Transcript: Joint Chiefs of Staff Chairman Adm. Mike Mullen

What do you want on this Memorial Day weekend? What do you want Americans to know about what the military is going through? And what do you want them to reflect on?

MULLEN: Well, we do have a force that's pressed very, very hard. That said, they're the best military I've ever been associated with in my 41 years of wearing the uniform. They have performed incredibly. I would like America to remember those who have served and those that we've lost and their families.

I would like to -- there's tremendous resolve in our military. We're fighting two wars, and the goal to win and succeed in these wars is resonant throughout our military and the capability to do that. And that we -- and that we are resolved as a country to support those who have given so much. Those who have fallen, families of the fallen, and those who have been wounded.
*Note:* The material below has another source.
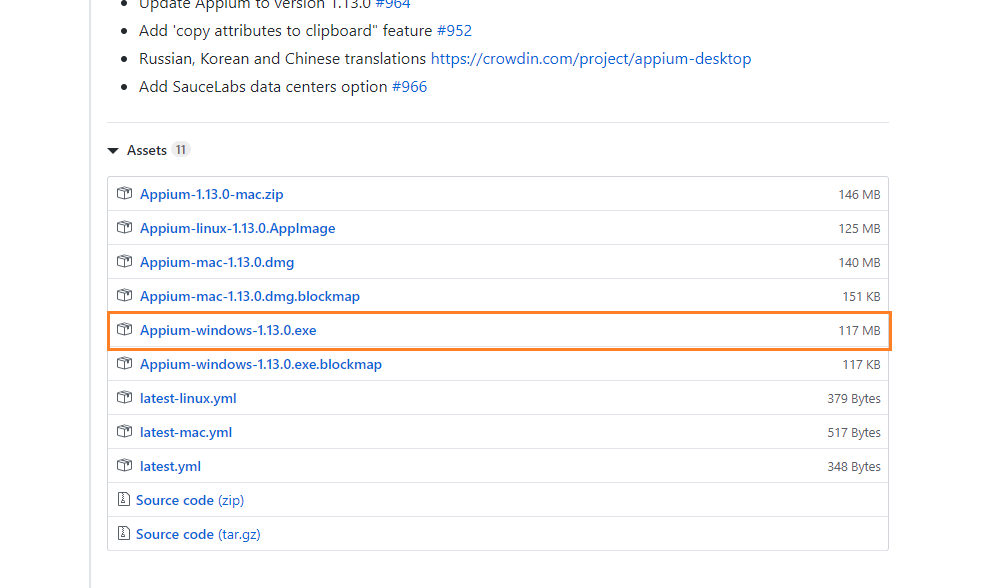Click archive icon beside Source code (tar.gz)
Screen dimensions: 988x588
pos(124,534)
And communities throughout the land reach out to these young people who have gone forward, sacrificed greatly, and have rich lives that they look forward to even though their path on getting there may have changed because they've been wounded, injuries seen and unseen.
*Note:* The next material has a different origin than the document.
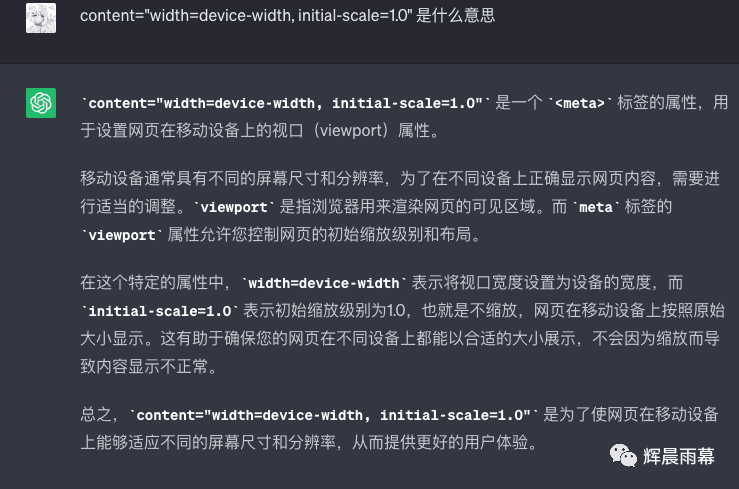
Task: Click the 辉晨雨幕 watermark text
Action: [x=679, y=456]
But they're great Americans, and we need to take care of them.

STEPHANOPOULOS: And we will remember all of that tomorrow. Admiral Mullen, thank you very much.
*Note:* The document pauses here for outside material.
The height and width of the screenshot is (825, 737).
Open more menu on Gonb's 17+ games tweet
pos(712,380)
MULLEN: Thank you, George.

STEPHANOPOULOS: The roundtable is next with George Will, Donna Brazile, E.J. Dionne, and David Brooks.

And later, the "Sunday Funnies."


DAVID LETTERMAN, HOST, "THE LATE SHOW": The speech went over pretty well. I mean, Cheney was interrupted five times by applause and 50 times by people screaming, stop, I'll tell you everything!





OBAMA: I want somebody who obviously has a clear sense of our Constitution and its history and is committed to fidelity to the law, is going to make their decisions based on the law that's in front of them. What I want is not just Ivory Tower learning. I want somebody who has the intellectual firepower but also a little bit of a common touch and has a practical sense of how the world works.


STEPHANOPOULOS: President Obama laying out a little more detail, what he's looking for in a Supreme Court justice. That was to Steve Scully of C-SPAN on Friday. Here to talk about it on the "Roundtable" I'm joined as always by George Will, David Brooks of "The New York Times," E.J. Dionne of "The Washington Post" and welcome back to Donna Brazile.

And George, the thing about the president's qualifications are they could apply to just about anyone on his supposed short list. Let's show the viewers the short list right now. Getting the most scrutiny from the White House. Elena Kagan, former dean of Harvard Law School. Judge Sonia Sotomayor of the 2nd Circuit Court of Appeals up in New York. She would of course be the first Latina justice on the court Judge Diane Wood out of Chicago and the Appeals Court of Chicago and also taught with President Obama at the University of Chicago Law School. George, all three of those candidates have already drawn a lot of fire from conservatives.